電車で寝るとスッキリしない?揺れと睡眠の相性
Calmoon睡眠ラボでは、「睡眠・休息を科学する」をテーマに、睡眠に関する科学論文を研究しています。そのなかから、あなたの生活にすぐ役立つ情報をピックアップしてお届けします。

通勤電車でうとうとしてしまうこと、ありますよね。でも、降りる駅に着いたときの目覚め方、なんだかスッキリしない…そう感じたことはありませんか?実は、電車の揺れと睡眠には、意外な関係があるんです。
電車での睡眠、なぜスッキリしない?
電車で眠ると、寝た気がしないのには理由があります。一番大きな要因は「揺れ」です。
電車は走行中、常に揺れています。この揺れが、実は睡眠の質を低下させているんです。研究によると、揺れがある環境では、深い睡眠段階に入りにくくなることが分かっています。
深い睡眠は、体の疲労回復に不可欠な段階です。電車の揺れによって、この深い睡眠に到達できないため、短時間眠っても「寝た感じがしない」「かえって疲れた」と感じてしまうんですね。
揺れが体に与える影響
電車の揺れは、体のバランス感覚を司る前庭系を刺激します。すると、脳は「体が動いている」という信号を受け取り、完全にリラックスできない状態になります。
さらに、揺れによって体が無意識のうちに緊張します。倒れないようにバランスを取ろうとして、筋肉が微妙に力を入れ続けるんです。この緊張状態では、質の良い睡眠は得られません。
また、急なブレーキや加速、カーブでの大きな揺れは、睡眠を中断させます。浅い眠りと覚醒を繰り返すことで、かえって疲労感が増してしまうこともあります。
音と光も睡眠を妨げる
電車内では、揺れだけでなく、さまざまな音や光も睡眠の質を下げる要因になります。
車輪とレールの摩擦音、駅のアナウンス、他の乗客の会話。こうした音は、脳を覚醒状態に保ち、深い睡眠を妨げます。
また、トンネルを出入りするたびに明るさが変わることも、睡眠には好ましくありません。脳は光の変化に敏感で、明るくなると覚醒しようとするからです。
座ったままの姿勢の問題
電車での睡眠は、ほとんどの場合、座ったまま、あるいは中途半端な姿勢で行われます。この姿勢も、睡眠の質を低下させる要因です。
首が不自然な角度で曲がったまま眠ると、首や肩の筋肉に負担がかかります。目覚めたときに首が痛い、肩がこっている…こんな経験がある方も多いのではないでしょうか。
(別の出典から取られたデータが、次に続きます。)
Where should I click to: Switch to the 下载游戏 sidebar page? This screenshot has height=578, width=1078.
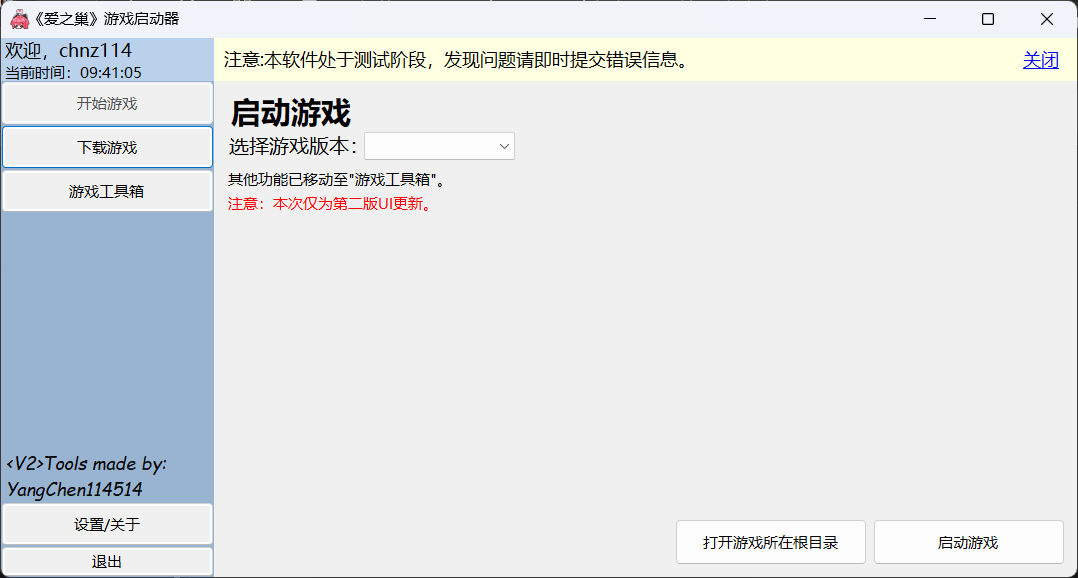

また、座った姿勢では血流が滞りがちです。特に足がむくみやすく、長時間同じ姿勢でいると、かえって疲労が蓄積してしまいます。
それでも電車で眠るときの工夫
とはいえ、長い通勤時間を少しでも有効に使いたい。そんなときに、少しでも快適に眠るための工夫をご紹介します。
まず、姿勢を意識しましょう。できるだけ背もたれを使って、首がまっすぐになるように調整します。ネックピローやタオルを丸めたものを首に当てると、首への負担が減ります。
耳栓を使うのも効果的です。完全に音を遮断するのではなく、適度に軽減してくれるタイプがおすすめ。駅のアナウンスは聞こえるけど、雑音は軽減される、というバランスが理想的です。
アイマスクで光を遮断することも、睡眠の質を高めるのに役立ちます。トンネルの出入りによる明るさの変化を感じずに済みます。
短時間の仮眠と割り切る
電車での睡眠は、「完全な睡眠」ではなく「短時間の仮眠」と割り切ることも大切です。深い眠りは期待せず、少しでも体を休める時間、と考えましょう。
15〜20分程度の仮眠でも、脳のリフレッシュ効果はあります。ただし、それ以上長く眠ると、深い睡眠段階に入りかけて中断されることで、かえって疲労感が増すことがあります。
降りる駅の少し前にアラームをセットしておくと、乗り過ごしの心配もなく、安心して目を閉じられますね。
夜の睡眠を大切に
電車での仮眠はあくまで補助的なもの。やはり、夜の質の良い睡眠に勝るものはありません。
電車で眠ってしまうのは、夜の睡眠が不足しているサインかもしれません。可能であれば、夜の就寝時間を少し早めて、十分な睡眠を確保することを優先しましょう。
参考文献
- 研究論文: https://pubmed.ncbi.nlm.nih.gov/37114886/
この記事は参考情報です。健康に関する相談は専門家にご相談ください。